### TEXT SEGMENT:
===

The 2019 State of Food Security and Nutrition in the World (SOFI) released yesterday, in NY, paints a dire situation of global inequalities. The number of persons facing hunger has again increased, and is now  at around 821 million persons worldwide, however with the new inclusion of the Food Insecurity Experience Scale (FIES) indicator and an assessment of moderate food insecurity, we have more thorough figures that shows that some 2 billion people face food insecurity globally.

This rise is deeply concerning, but not surprising. In a global climate of human rights regression and growing corporate power- increasing inequalities and food insecurity is inevitable.  It’s clear that all governments need to step up their policies and programs to address the structural causes of hunger. Yet the attention to human rights based strategies and solutions is limited at best.

While the problem analysis is improving, we are miles away from assessing real solutions.

The report featured a specific assessment on the impact of inequalities on food insecurity- which is an important point of progress, although far from the in-depth assessment that is needed in order to portray the impact from the prioritization of business interests over human rights.

As each representatives from the panel shared their assessment of the report’s findings, they were all clear to point out the rising inequalities, the need to target the root causes of hunger, and calling for a radical shift in solutions- a breath of fresh air compared to the normal discussions around SOFI. However, what started as a progressive front towards real systemic analysis and change, was followed by a call for greater role of the private sector and industry through increased investments, funding, and aid. No presenter called for stronger public policies, regulation of corporations, or stronger commitment to human rights.

The report creates a narrative in which the main drivers of food insecurity are conflict, climate change, and economic slowdown, which also fails to again reflect increased corporate interests, authoritarianism, xenophobia, and discrimination as a root cause.

Food insecurity is a global problem

For the first time the report also reflects that food insecurity, poverty and inequalities are not something limited to the global south- and that it’s clear that middle and high-income countries need to step up their policies, as well as their domestic human rights.

This is an important reality often ignored in global discussions. While the moderate food insecurity data is presented at regional level, data is still not given for individual countries- without such data, it is an unfortunate instance of allowing these countries to not take full, public ownership food insecurity at national level.

===

### THE TASKS:
A: Rewrite the stretch of the commentary on the 2019 food security report from "The report featured" through "over human rights.", putting "disparities" in place of "inequalities".
B: Write what comes next in the commentary on the 2019 food security report, picking up after its final sentence.

===

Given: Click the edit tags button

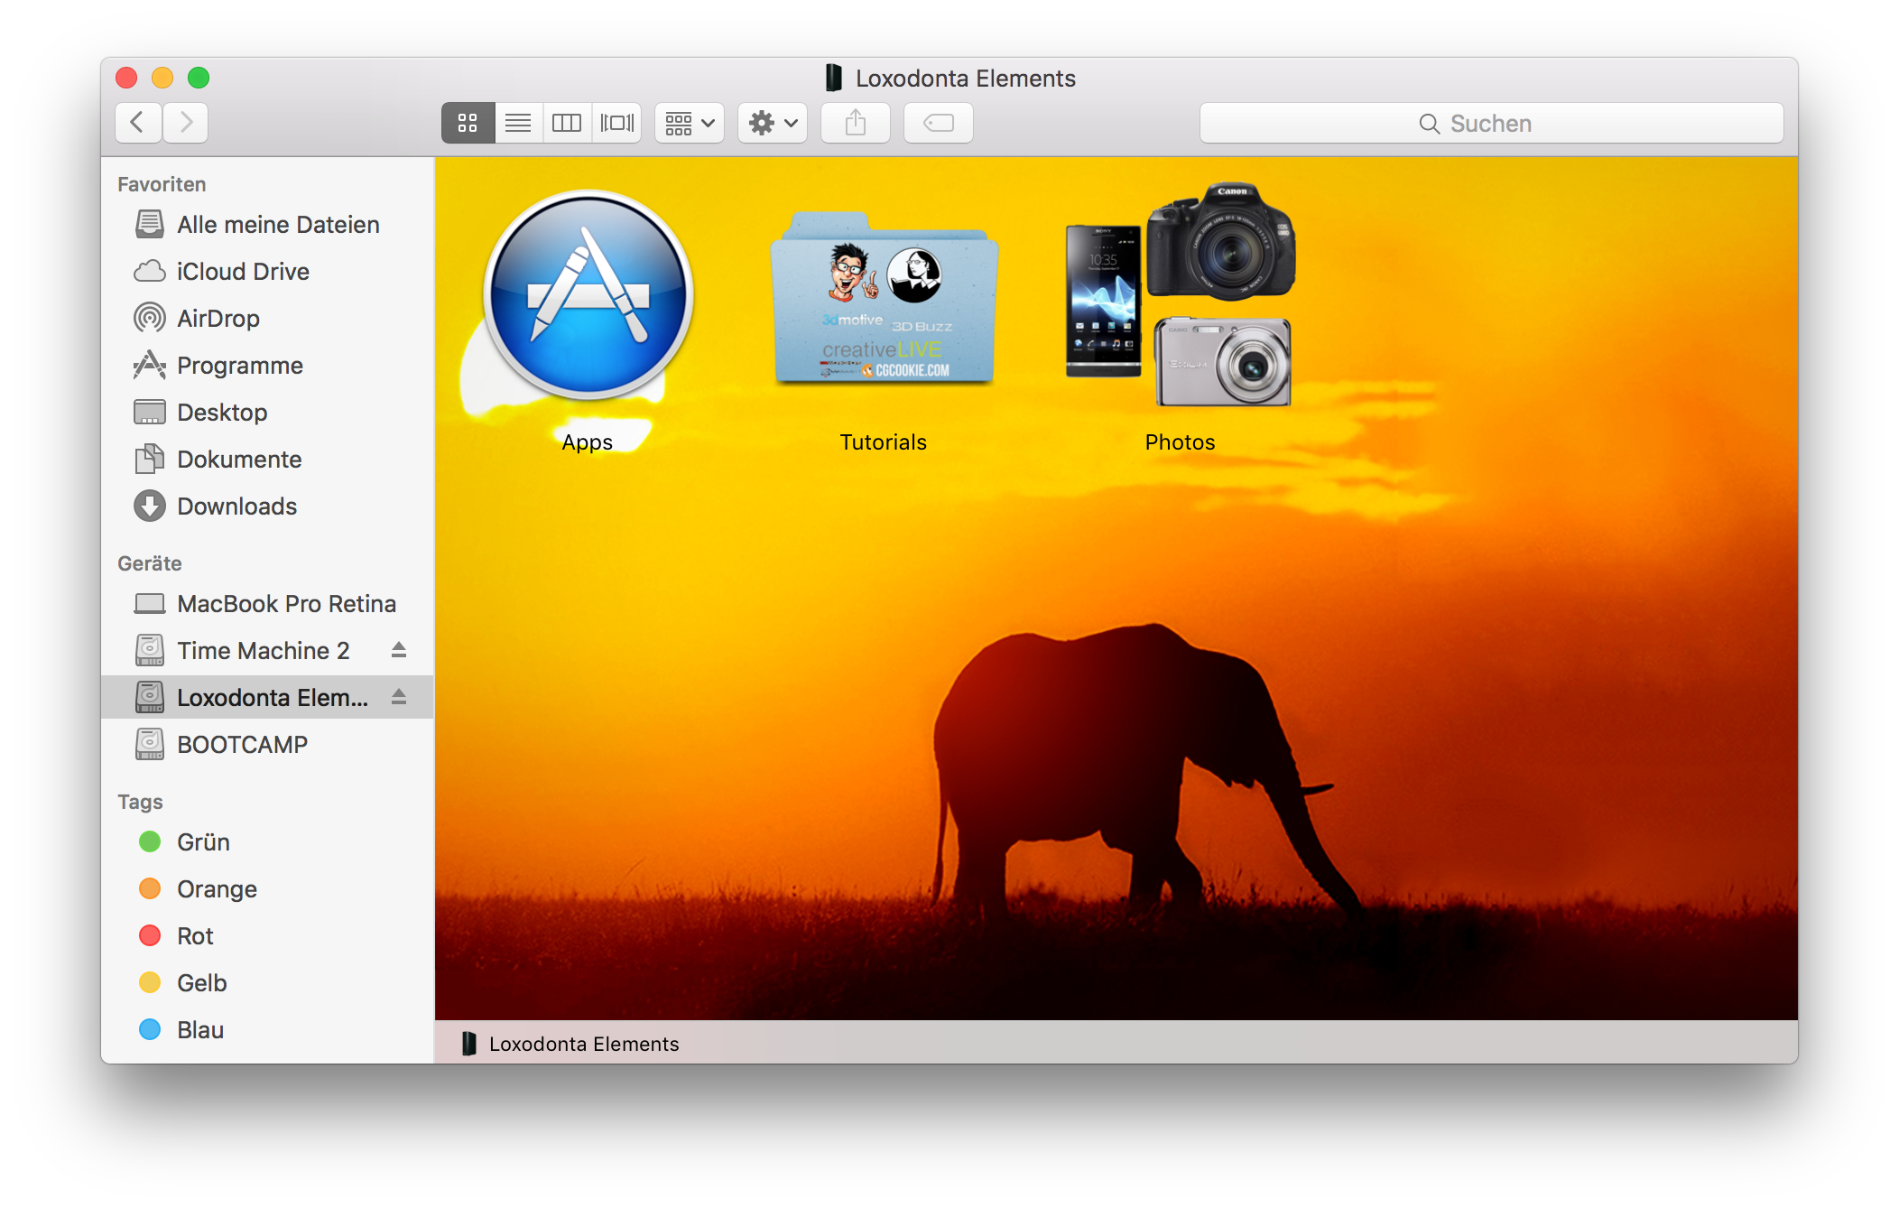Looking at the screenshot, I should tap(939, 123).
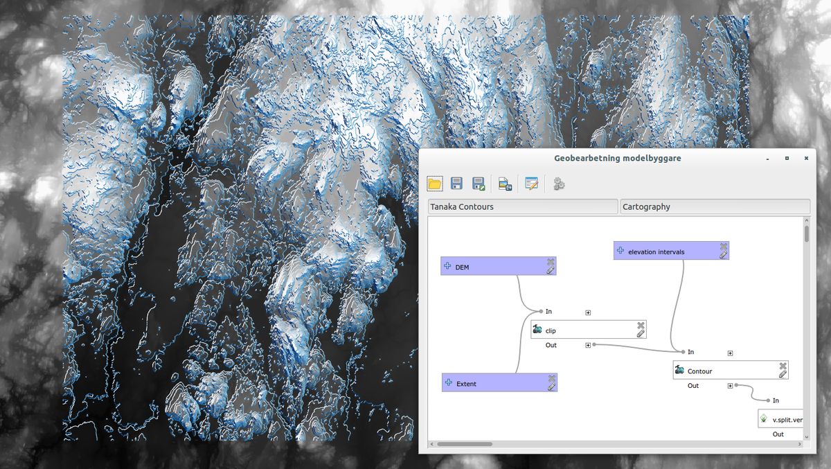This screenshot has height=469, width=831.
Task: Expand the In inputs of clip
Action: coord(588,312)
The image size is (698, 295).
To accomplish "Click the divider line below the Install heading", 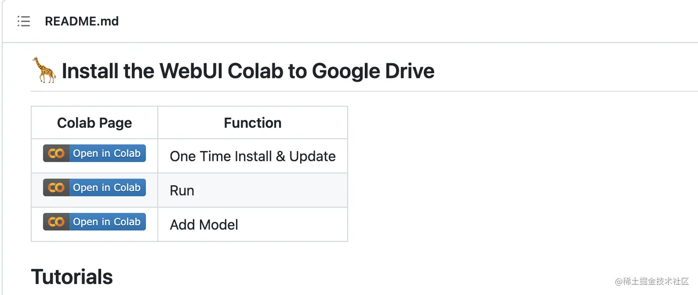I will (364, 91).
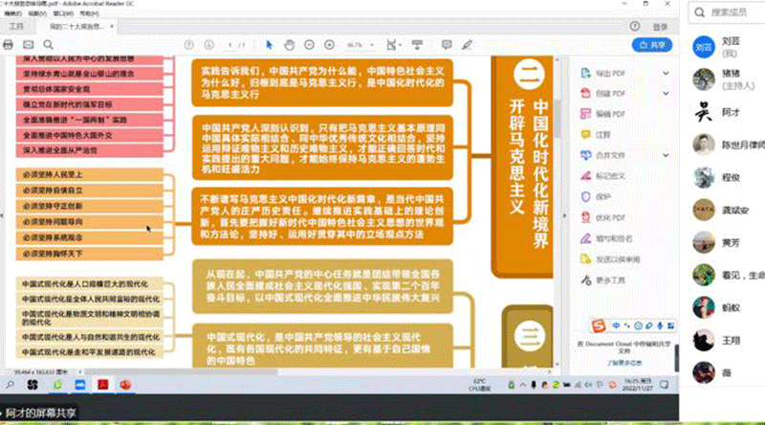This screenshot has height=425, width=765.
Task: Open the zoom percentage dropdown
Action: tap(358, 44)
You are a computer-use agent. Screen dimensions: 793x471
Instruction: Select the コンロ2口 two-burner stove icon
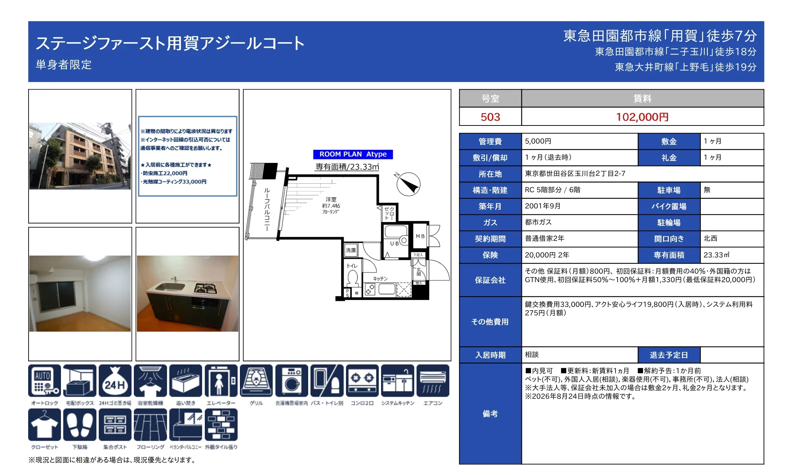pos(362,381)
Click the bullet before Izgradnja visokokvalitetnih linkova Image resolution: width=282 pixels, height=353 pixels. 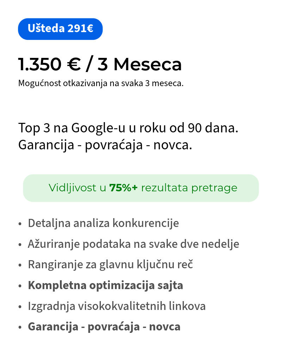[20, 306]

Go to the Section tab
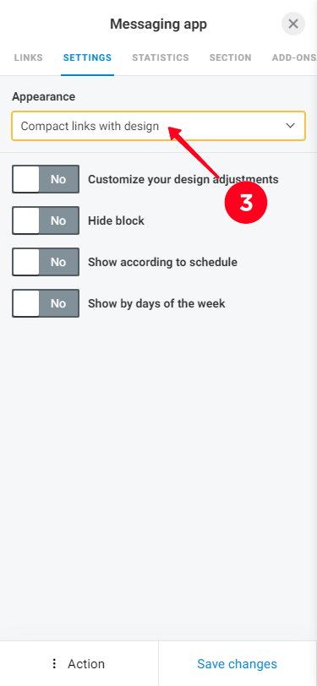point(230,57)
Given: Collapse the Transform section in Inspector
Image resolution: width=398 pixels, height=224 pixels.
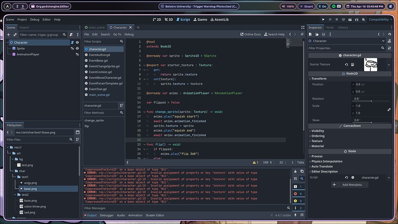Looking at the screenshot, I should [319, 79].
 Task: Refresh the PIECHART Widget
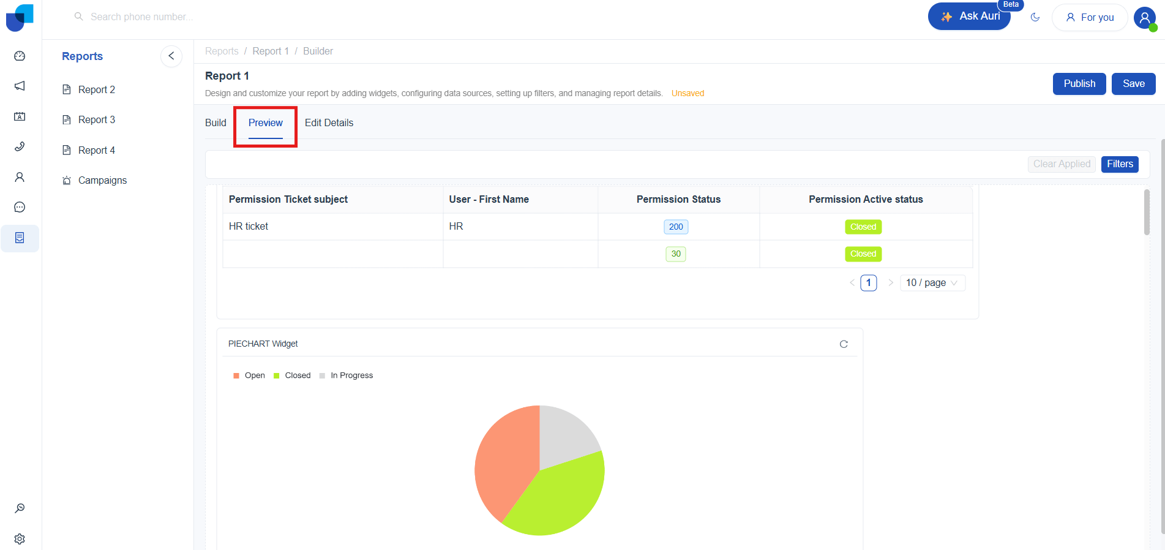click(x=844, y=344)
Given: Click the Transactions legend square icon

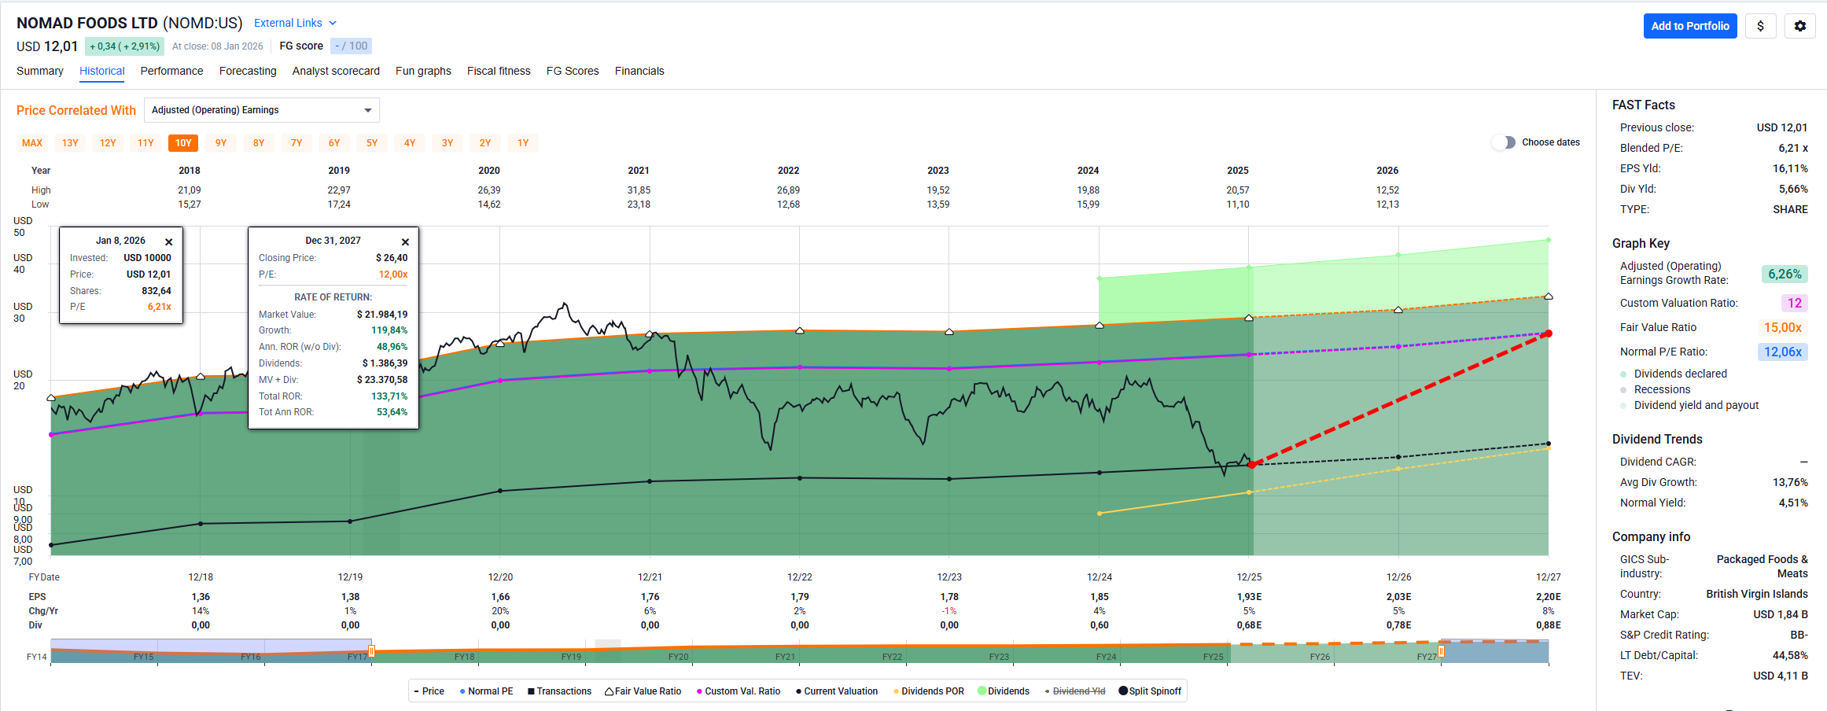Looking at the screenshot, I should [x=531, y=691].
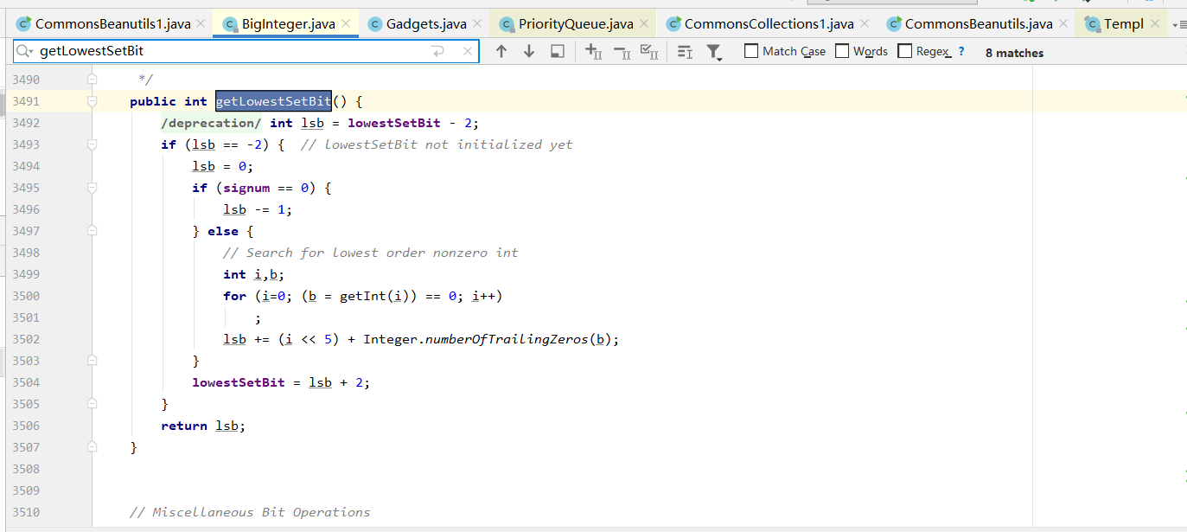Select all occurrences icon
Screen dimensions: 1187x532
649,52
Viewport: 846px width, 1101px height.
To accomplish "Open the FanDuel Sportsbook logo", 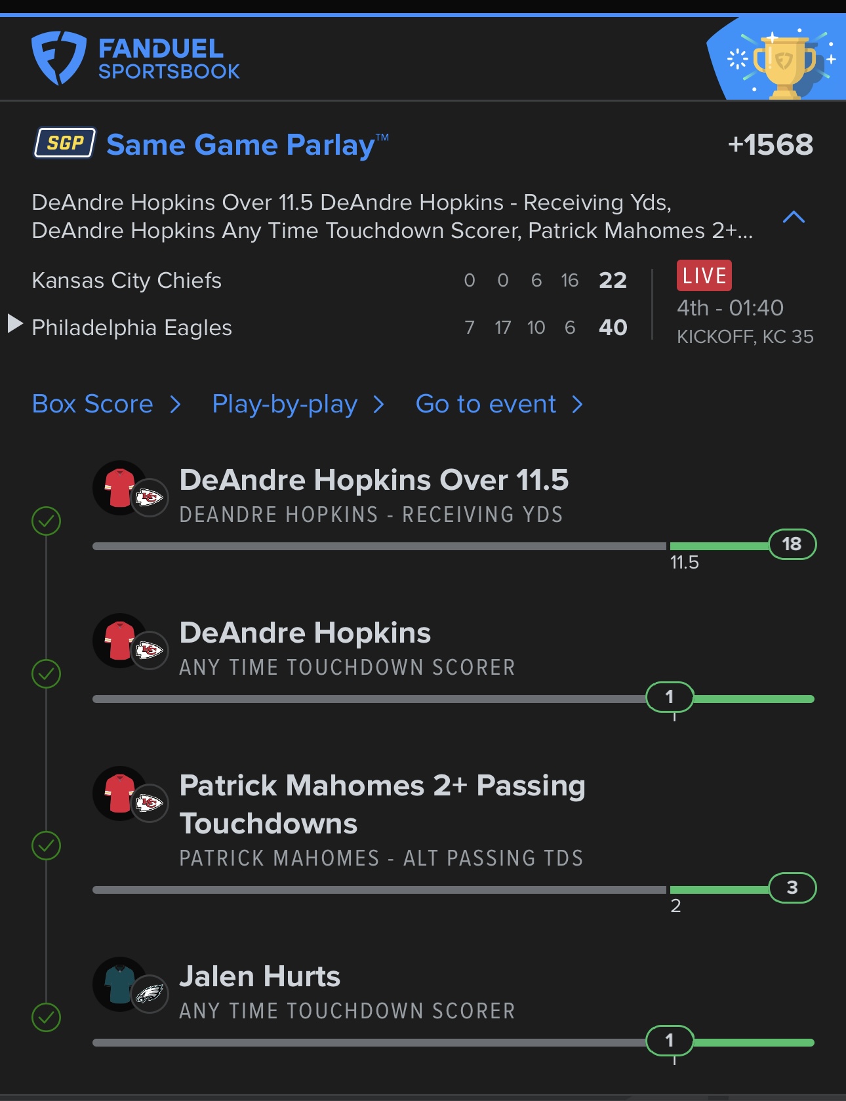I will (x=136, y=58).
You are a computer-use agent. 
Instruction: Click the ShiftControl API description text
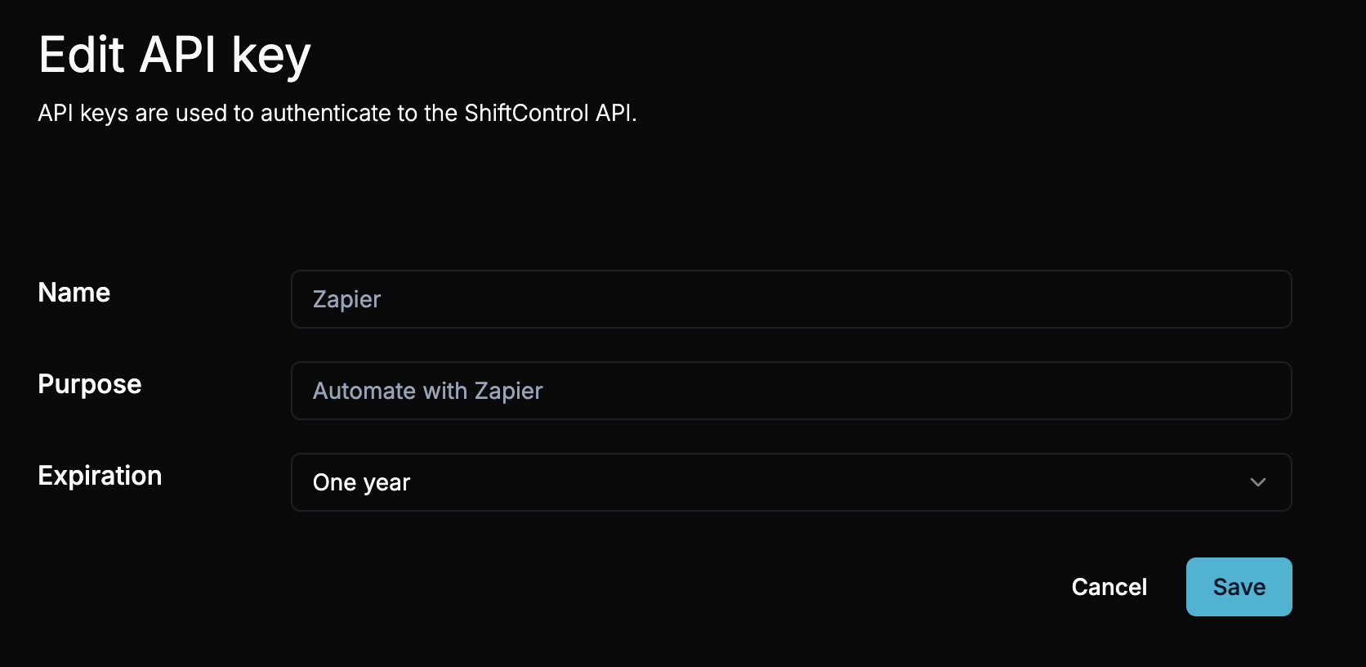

===

### FINAL ANSWERS:
A:
The report featured a specific assessment on the impact of disparities on food insecurity- which is an important point of progress, although far from the in-depth assessment that is needed in order to portray the impact from the prioritization of business interests over human rights.

B:
Additionally, the link between obesity and food insecurity in middle and high-income countries is an important indicator of poor quality diets, likely linked to the prevalence of cheap, processed foods- which are often the only affordable option for people with low-incomes

Where do we go from here?

As this report comes amidst a moment when its clear that dominant, industrial food systems are perpetuating hunger, as well as environmental, social, and cultural degradation,  the newly adopted the UN Declaration on the Rights of Peasants and Other People Working in Rural Areas (UNDROP) should be a guiding point on ensuring support to peasant agriculture, as the real means to feed the world in a healthy nutritious way and build sustainable territorial food systems.

While the report is objectively much better than past editions in terms of scope and analysis, there is still the need to rethink solutions and policy support. In this global moment of increased hunger, it is clear that we need to strengthen the role of the Committee on World Food Security as it is in the best position to assess root causes and develop solutions to hunger and malnutrition, make connections with other policy spaces, and ensure that those persons most impacted by food security and malnutrition have a voice in the decisions that affect them. It is disappointing to once again not see a clear call for policy guidance and monitoring support from this body in the SOFI report.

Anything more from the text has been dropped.